* [Texte à lire]:
________________________

LA DÉCISION CONTESTÉE

[9]                Après examen des circonstances de cette affaire, le comité a jugé qu'il n'avait pas le pouvoir d'instruire l'appel :

« Je ne suis pas convaincue que j'ai compétence en l'espèce. Le paragraphe 21(1) de la Loi sur l'emploi dans la fonction publique accorde le droit d'appel à « tout candidat non reçu » ayant pris part à un concours interne. Au paragraphe 13(1), il est précisé que la Commission peut fixer les « critères géographique, organisationnel et professionnel auxquels les candidats doivent satisfaire pour pouvoir être nommés » . Dans la décision Beaudry (précitée), le juge Rothstein a conclu ce qui suit :


Les dispositions législatives pertinentes ne permettent pas d'en appeler à un comité d'appel, sauf lorsque l'appelant est une personne qui, au moment de la sélection, satisfait aux critères fixés en vertu du paragraphe 13(1).

Le ministère a déclaré que l'appelante ne se trouvait pas dans la zone de concours pour le processus de sélection en l'espèce. Aucune preuve contraire ne m'a été présentée. Dans ces conditions, force m'est de conclure que je n'ai pas compétence pour entendre l'appel. »

[10]            Le comité reconnaissait, avec le défendeur, que, même si Mme Finley avait été évaluée en même temps que les autres candidats au concours, elle n'avait pas le droit de faire appel des résultats du concours puisqu'elle ne se trouvait pas dans la zone de concours (c'est-à-dire qu'elle n'était pas une employée de DRHC). Pour arriver à cette conclusion, le comité s'est largement appuyé sur l'arrêt rendu par la Cour d'appel fédérale dans l'affaire Beaudry c. Canada (Procureur général), [2000] A.C.F. no 37 (1re inst.), confirmé [2000] A.C.F. no 1876 (C.A.) (l'arrêt Beaudry), que j'examinerai plus en détail ci-après.

CONCLUSIONS

La demanderesse

[11]            Selon la demanderesse, puisque, dans les faits, elle avait été évaluée par DRHC, elle était une candidate au concours, que cette évaluation eût été ou non le résultat de son statut d'employée excédentaire, et elle était par conséquent une « candidate non reçue » qui avait un droit d'appel en application du paragraphe 21(1) de la Loi.

________________________

* [Données enregistrées]:
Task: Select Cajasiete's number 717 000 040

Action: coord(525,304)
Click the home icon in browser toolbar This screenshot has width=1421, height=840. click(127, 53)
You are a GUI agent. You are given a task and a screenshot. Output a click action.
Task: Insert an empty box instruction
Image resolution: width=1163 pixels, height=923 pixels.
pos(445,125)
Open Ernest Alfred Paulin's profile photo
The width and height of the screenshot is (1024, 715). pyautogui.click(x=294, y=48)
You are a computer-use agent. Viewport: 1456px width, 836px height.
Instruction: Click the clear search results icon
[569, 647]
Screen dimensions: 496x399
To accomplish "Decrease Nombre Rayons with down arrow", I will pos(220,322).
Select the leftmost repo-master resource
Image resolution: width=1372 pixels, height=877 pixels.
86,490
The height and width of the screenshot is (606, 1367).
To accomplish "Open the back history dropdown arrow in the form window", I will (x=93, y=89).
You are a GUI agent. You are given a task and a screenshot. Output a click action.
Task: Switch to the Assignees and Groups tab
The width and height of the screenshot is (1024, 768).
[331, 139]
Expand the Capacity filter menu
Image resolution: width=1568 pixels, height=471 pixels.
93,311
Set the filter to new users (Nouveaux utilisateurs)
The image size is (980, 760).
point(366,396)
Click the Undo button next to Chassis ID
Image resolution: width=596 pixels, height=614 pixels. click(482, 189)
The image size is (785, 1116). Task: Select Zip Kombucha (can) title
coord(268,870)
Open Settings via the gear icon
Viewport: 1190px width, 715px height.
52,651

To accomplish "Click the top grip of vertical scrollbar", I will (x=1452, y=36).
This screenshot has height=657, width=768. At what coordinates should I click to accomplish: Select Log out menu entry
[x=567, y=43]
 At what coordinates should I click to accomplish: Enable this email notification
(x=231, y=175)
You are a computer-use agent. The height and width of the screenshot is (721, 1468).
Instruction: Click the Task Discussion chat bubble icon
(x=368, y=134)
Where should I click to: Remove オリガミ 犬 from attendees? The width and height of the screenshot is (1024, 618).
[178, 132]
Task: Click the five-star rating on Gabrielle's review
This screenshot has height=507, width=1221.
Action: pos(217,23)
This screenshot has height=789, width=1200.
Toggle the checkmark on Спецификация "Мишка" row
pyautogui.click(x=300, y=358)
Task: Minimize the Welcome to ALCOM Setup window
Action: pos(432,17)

________________________

* [Consignes]:
1. Réécrivez le texte sur la décision contestée de « Les dispositions législatives » jusqu'à « du paragraphe 13(1). » inclus, en substituant « tribunal administratif » à « comité d'appel ».
2. Poursuivez le texte sur la décision contestée à partir de sa dernière phrase.

* [Résultats]:
1.
Les dispositions législatives pertinentes ne permettent pas d'en appeler à un tribunal administratif, sauf lorsque l'appelant est une personne qui, au moment de la sélection, satisfait aux critères fixés en vertu du paragraphe 13(1).

2.
[12]            Selon la demanderesse, bien que la confusion persiste sur son statut par rapport au concours, elle était considérée par DRHC comme une « candidate » aux fins du concours : voir par exemple les lettres de DRHC datées du 20 novembre 2003, ainsi que le courrier électronique daté du 21 novembre 2003, aux pages 60-61 et 75 respectivement du dossier de la demanderesse. Par conséquent, puisqu'elle était une candidate, le comité ne pouvait pas conclure qu'il n'avait pas le pouvoir d'instruire l'appel.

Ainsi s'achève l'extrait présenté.